Research Question: Does graph-structured retrieval (GraphRAG) improve answer quality over standard vector-based RAG for network engineering knowledge domains?
Retrieval-Augmented Generation (RAG) systems typically chunk documents, embed them as vectors, and retrieve the top-k most similar chunks for a given query.

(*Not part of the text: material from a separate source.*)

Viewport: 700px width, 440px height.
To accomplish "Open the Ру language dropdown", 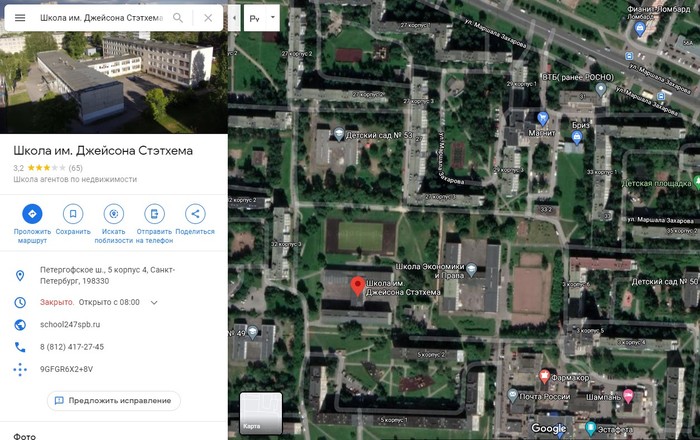I will coord(262,18).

This approach works well for factual lookups within a single document but struggles with:
- Multi-hop reasoning -- questions that require connecting information across multiple documents (e.g., "How does MPLS L3VPN use both BGP and LDP?")
- Structural relationships -- protocol dependencies, device hierarchies, and troubleshooting chains that are implicit in text but explicit in a graph
- Comparison queries -- questions requiring parallel retrieval of related but distinct concepts (e.g., "Compare OSPF and IS-IS")
GraphRAG augments standard retrieval with entity extraction, relationship graphs, community detection, and graph-aware search strategies. This project evaluates whether these additions measurably improve retrieval quality for networking domains.
+-------------------+
| Knowledge Corpus |
| (52 documents) |
+--------+----------+
|
+-------------+-------------+
| |
+--------v--------+ +--------v--------+
| Standard RAG | | Entity Extractor |
| (Chunk + TF-IDF)| | (Pattern-based) |
+--------+--------+ +--------+--------+
| |
| +--------v--------+
| | Graph Builder |
| | (networkx) |
| +--------+--------+
| |
| +--------v--------+
| | Community |
| | Detection |
| +--------+--------+
| |
| +--------v--------+
| | GraphRAG |
| | (4 strategies) |
| +--------+--------+
| |
+-------------+-------------+
|
+--------v----------+
| Evaluation Engine |
| (31 questions, |
| 3 metrics) |
+-------------------+
52 synthetic documents covering network engineering:
| Category | Count | Topics |
|---|---|---|
| RFC Summaries | 8 | BGP, OSPF, MPLS, VXLAN, IS-IS specifications |
| Vendor Guides | 5 | Cisco IOS, Junos, NX-OS configurations |
| Troubleshooting | 8 | BGP, OSPF, MPLS, VXLAN, MTU, convergence |
| Design Guides | 8 | Data center, WAN, campus, HA, SD-WAN, ZTA |
| Concept Overviews | 23 | QoS, STP, ACLs, DNS, NAT, automation, etc. |
Pattern-based extraction identifies 9 entity types:
- Protocols (BGP, OSPF, MPLS, VXLAN, ...)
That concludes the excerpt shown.